> [Problems]:
A: Using the post on telephone signalling in The Wall, explain in one to three sentences why the signalling tones can be picked out in the chart that SoX produces.
B: Answer these questions from the post on telephone signalling in The Wall, one line each:
(i) In what year was the film released?
(ii) At roughly which frequencies does the digit signalling in the clip have tones?
(iii) Which frequencies can the "low" tone take in DTMF?
C: Print the post on telephone signalling in The Wall between "The most characteristic" and "of two tones.", inclusive.

> [Text passage]:
- - -
Posted December 4th 2024
I like puzzles. Recently, someone asked me to identify the telephone network signalling in The Wall, a 1982 film featuring Pink Floyd. The signalling is audible when the main character, Pink, calls London from a payphone in Los Angeles, in this scene (Youtube).
Here's a five second audio clip from when Pink calls:
The clip starts with some speech overlapping a dial-tone which in turn overlaps some rapid tone combinations, a ring tone and some pops, clicks and music. It ends with an answer tone.
The most characteristic part is the telephone number encoded in the rapid tone combinations. Around 1980, when the film was made, different parts of the world used similar, but incompatible, tone-based signalling schemes. They were all based on the same idea: there are six or eight possible tones, and each digit is represented by a combination of two tones.
SoX, an audio editing tool for PCs, can make charts that show the spectral components of the audio over time. The horizontal axis represents time, the vertical axis frequency, and darker sections show more audio power, and lighter sections less.
Signalling tones appear as dark horizontal lines in the spectrogram, with the digit signalling visible from 0.7 to 1.8 seconds. That part of the signalling has tones at roughly 700, 900, 1100, 1300, 1500 and 1700 Hz.
Everyone's heard DTMF (Dual Tone Multi Frequency). It's the sound your phone makes when you interact with one of those "Press 1 if you are a new customer. Press 2 if you have a billing enquiry. Press 3..." systems. DTMF is still used by many fixed-line telephones to set up a call.
In DTMF, each digit is encoded by playing a "high" tone and a "low" tone. The low ones can be 697, 770, 852 or 941 Hz. The high ones 1209, 1336, 1477 and 1633 Hz.
- - -
> [Supplied data]:

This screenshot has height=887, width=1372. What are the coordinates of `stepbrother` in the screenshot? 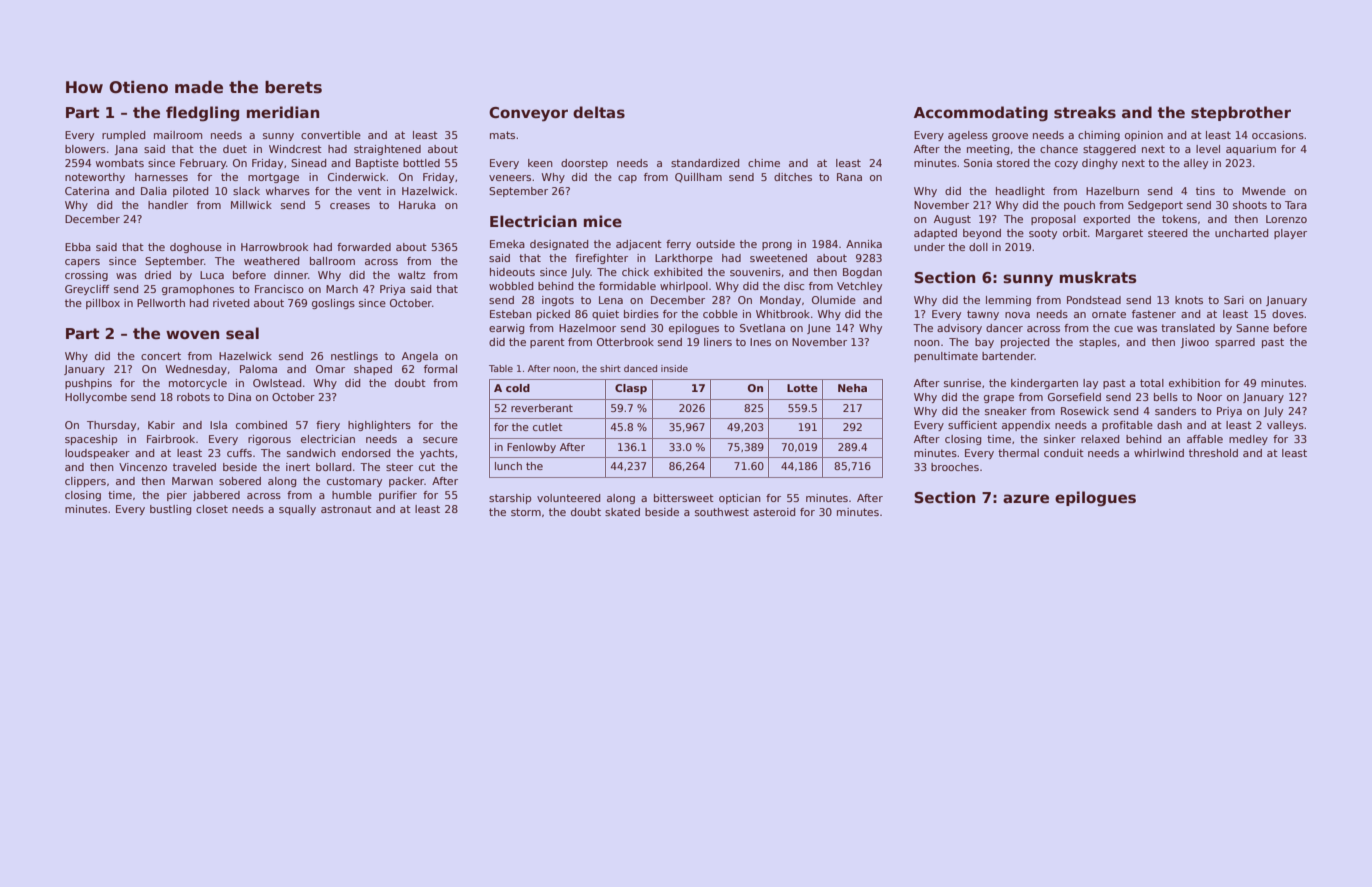 It's located at (1241, 113).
- - -
> [Exercise answers]:
A: The chart plots time on the horizontal axis and frequency on the vertical axis, with darker sections showing more audio power. The signalling tones therefore show up as dark horizontal lines, and the digit signalling is visible from 0.7 to 1.8 seconds.

B:
(i) 1982
(ii) Roughly 700, 900, 1100, 1300, 1500 and 1700 Hz
(iii) 697, 770, 852 or 941 Hz

C:
The most characteristic part is the telephone number encoded in the rapid tone combinations. Around 1980, when the film was made, different parts of the world used similar, but incompatible, tone-based signalling schemes. They were all based on the same idea: there are six or eight possible tones, and each digit is represented by a combination of two tones.